Information provided —

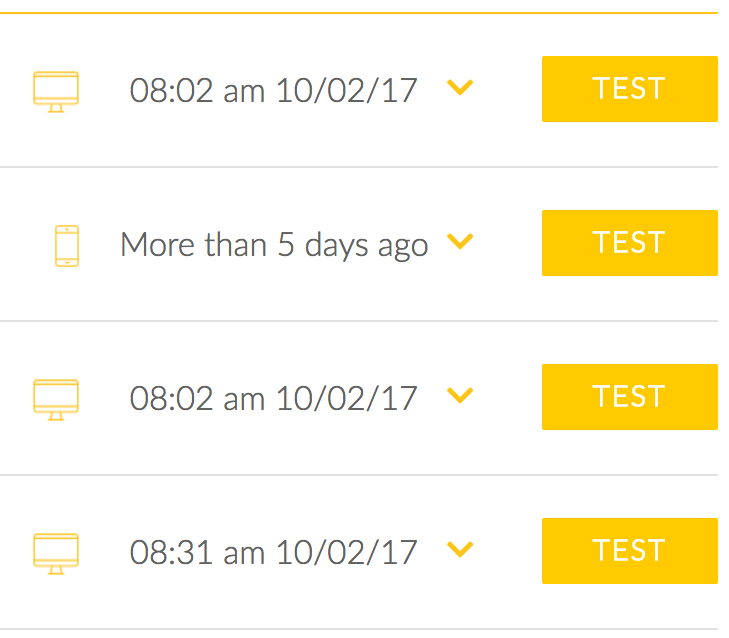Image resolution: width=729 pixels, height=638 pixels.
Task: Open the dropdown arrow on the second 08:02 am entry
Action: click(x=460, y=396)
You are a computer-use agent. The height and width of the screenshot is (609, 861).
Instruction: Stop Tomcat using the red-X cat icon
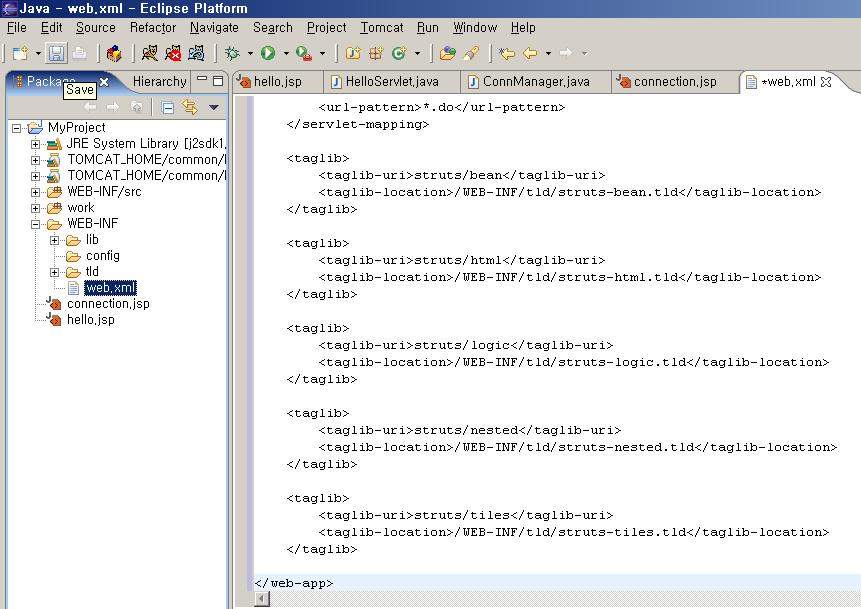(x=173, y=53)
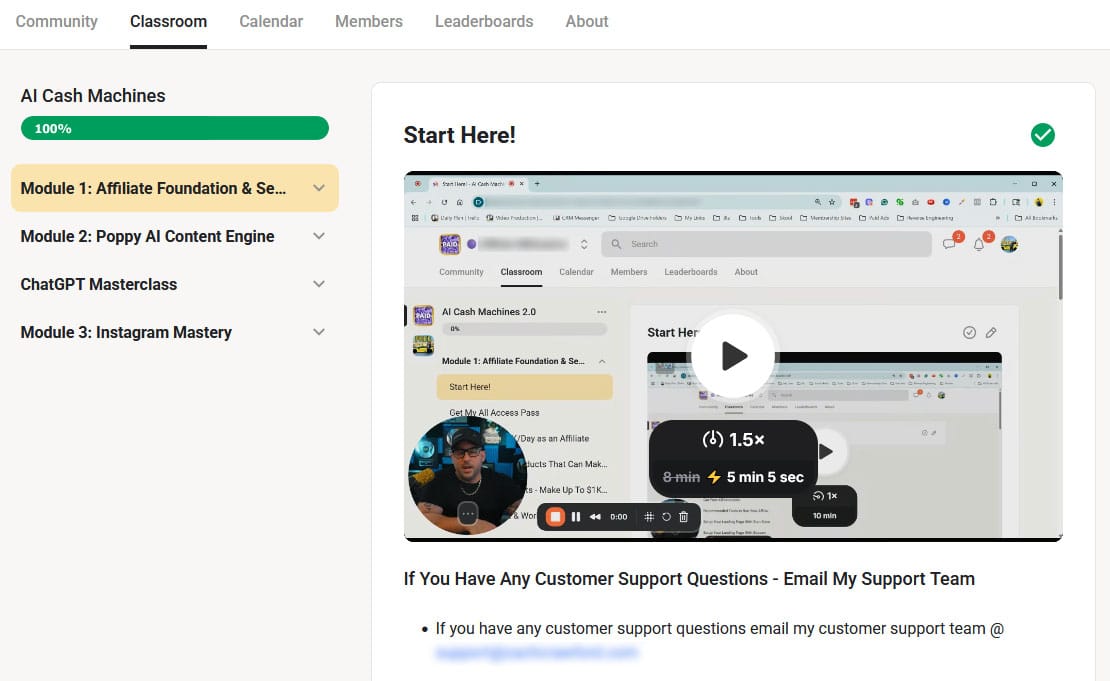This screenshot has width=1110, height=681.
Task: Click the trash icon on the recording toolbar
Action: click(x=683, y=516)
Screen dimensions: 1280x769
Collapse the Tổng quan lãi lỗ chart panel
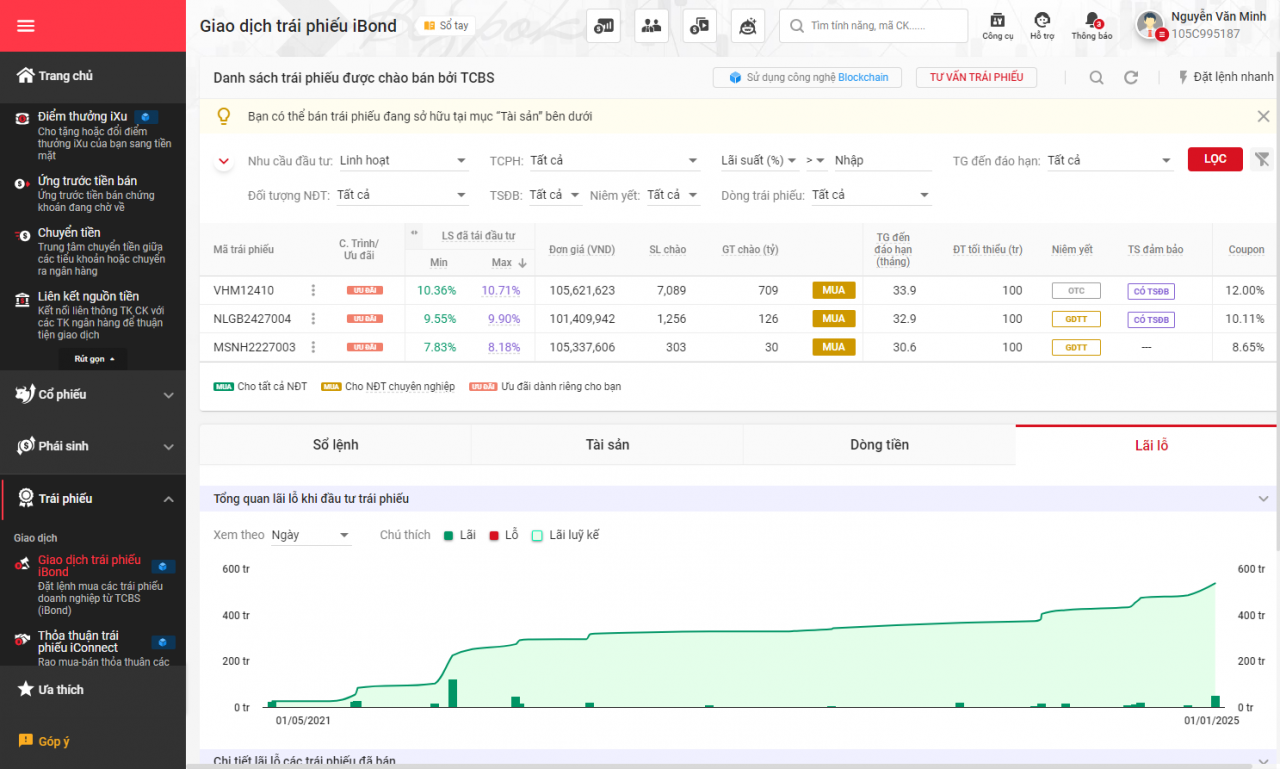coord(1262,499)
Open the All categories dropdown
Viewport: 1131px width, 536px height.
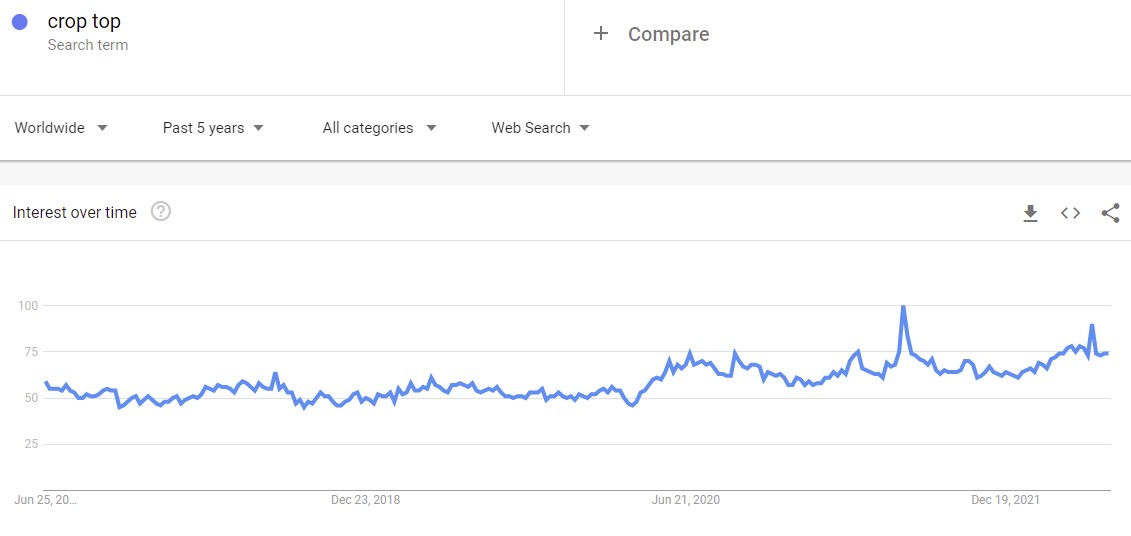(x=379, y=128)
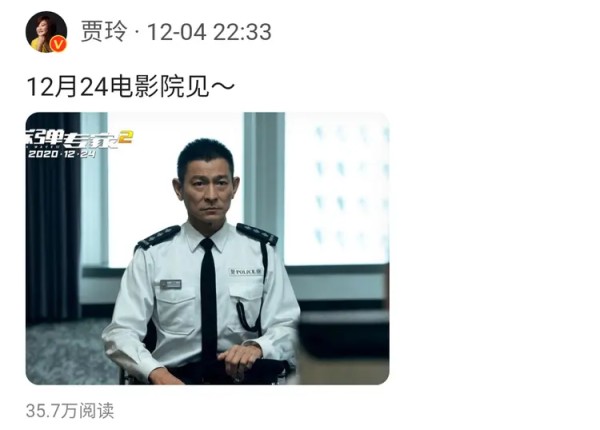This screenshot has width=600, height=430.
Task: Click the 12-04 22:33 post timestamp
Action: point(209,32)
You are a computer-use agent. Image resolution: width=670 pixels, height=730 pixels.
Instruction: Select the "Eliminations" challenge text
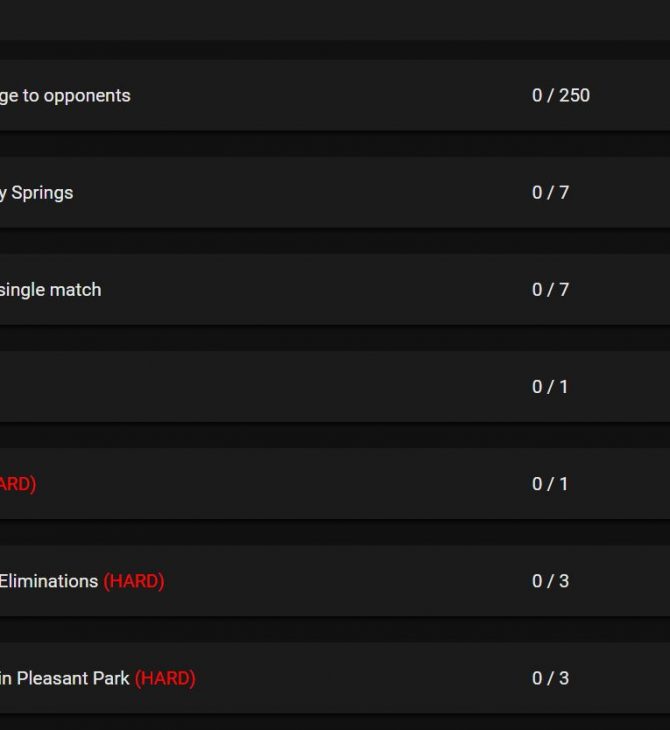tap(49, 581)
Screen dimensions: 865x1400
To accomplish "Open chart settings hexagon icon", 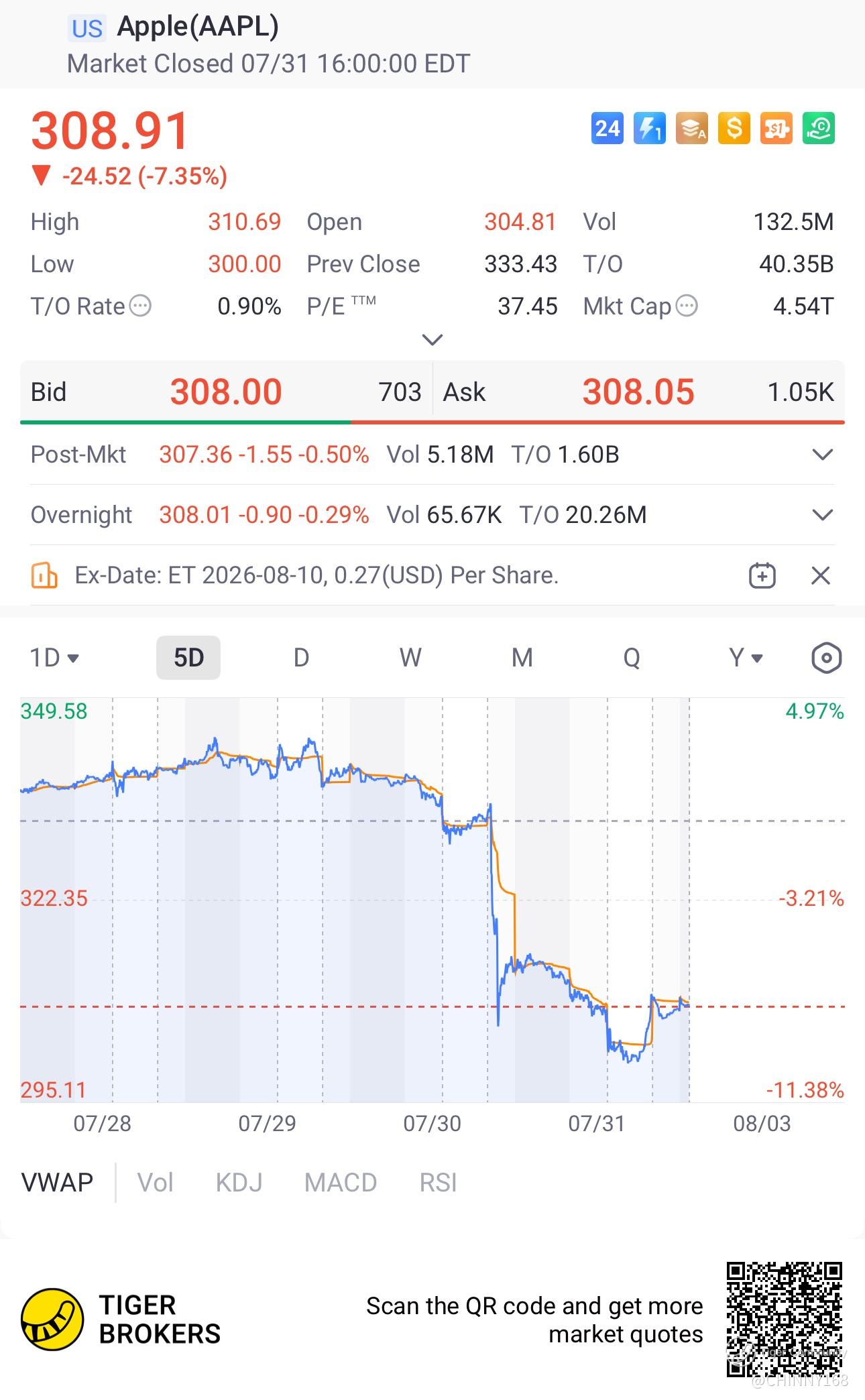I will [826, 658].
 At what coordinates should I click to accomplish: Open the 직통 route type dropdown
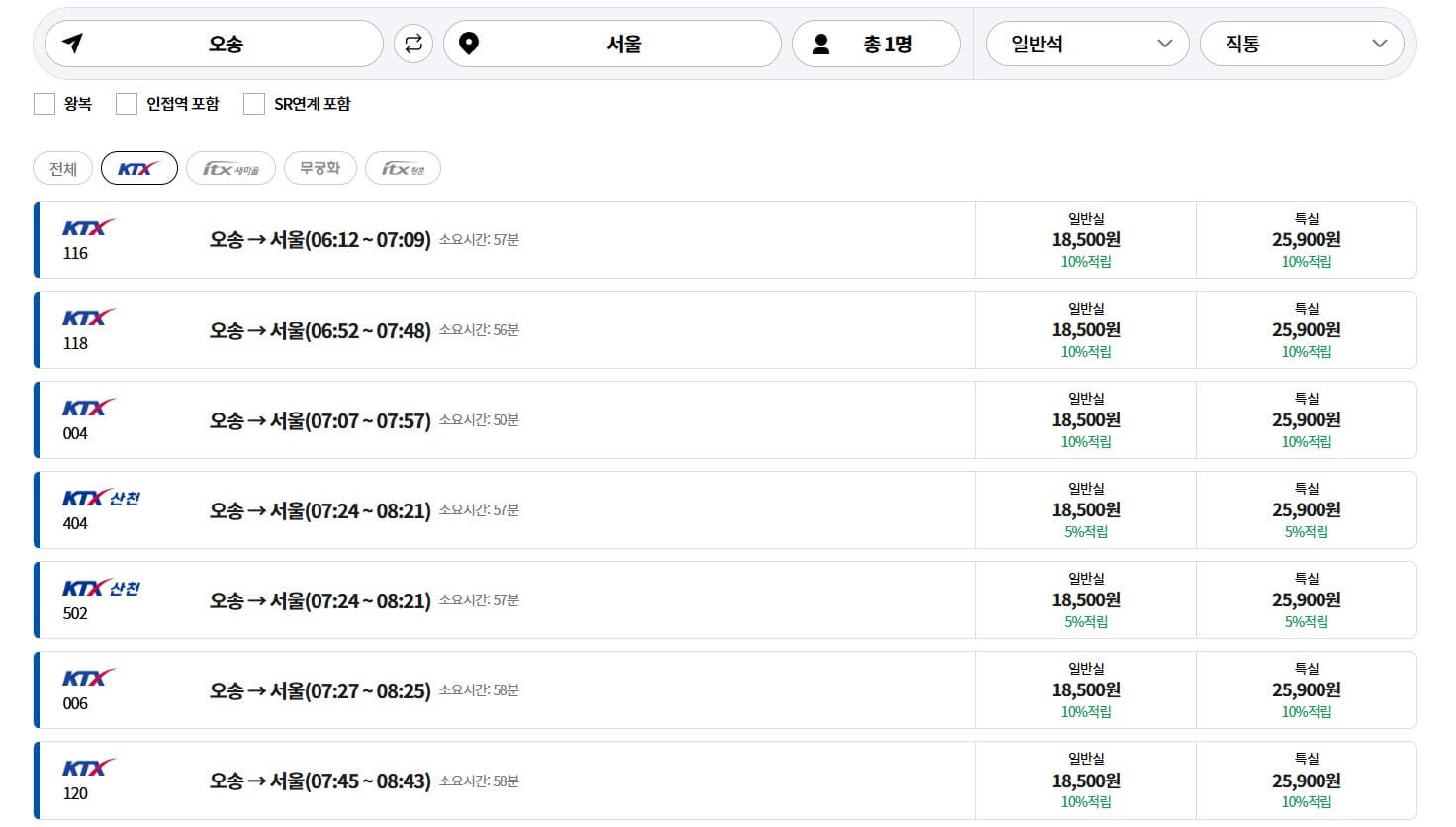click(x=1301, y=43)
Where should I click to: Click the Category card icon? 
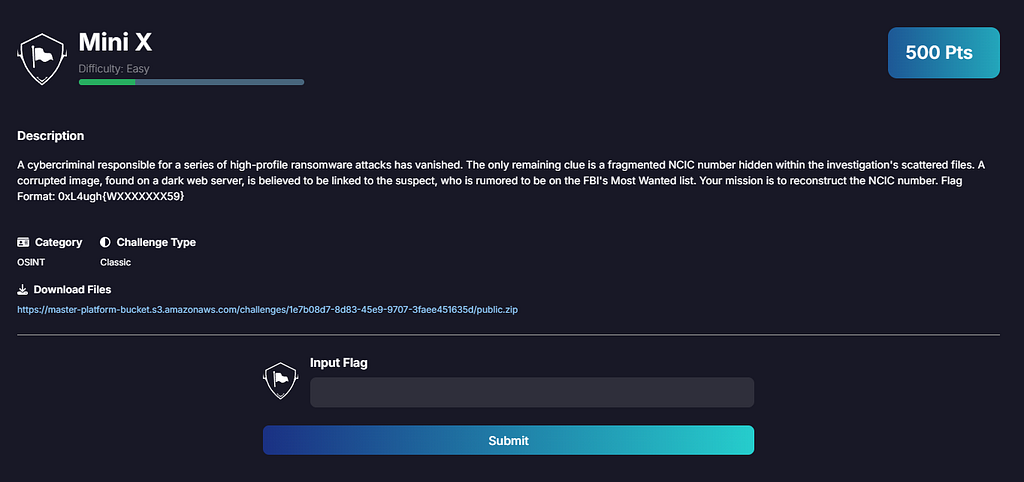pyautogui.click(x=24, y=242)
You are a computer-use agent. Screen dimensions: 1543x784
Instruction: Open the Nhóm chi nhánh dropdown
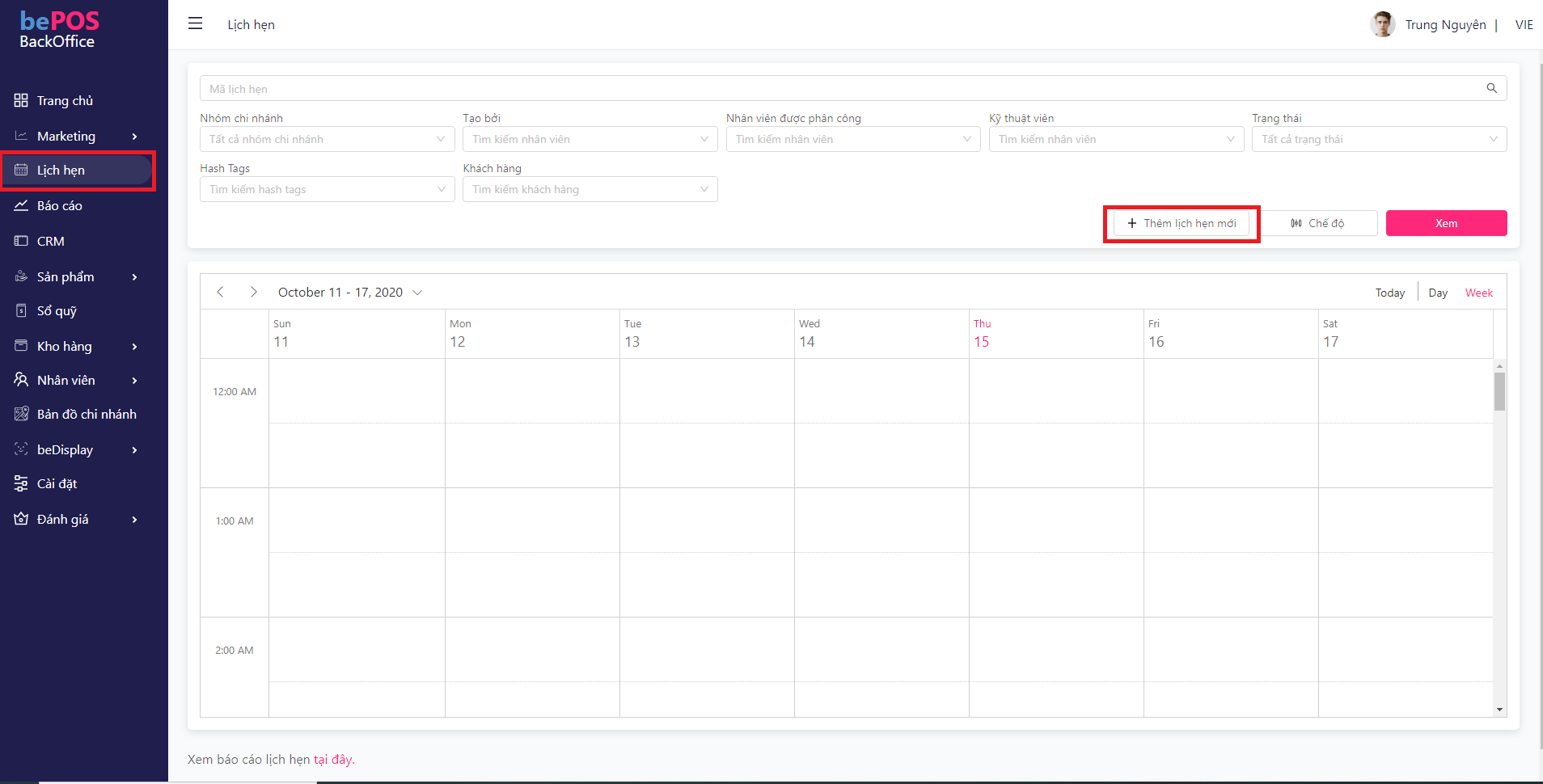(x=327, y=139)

Exercise directions —
If a line in the records above has the word "agent", copy it out.

Solution below —
You are a computer-use agent. The height and width of the screenshot is (609, 861).
You are a computer-use agent. Image resolution: width=670 pixels, height=730 pixels.
You are a computer-use agent. Screen dimensions: 1543x784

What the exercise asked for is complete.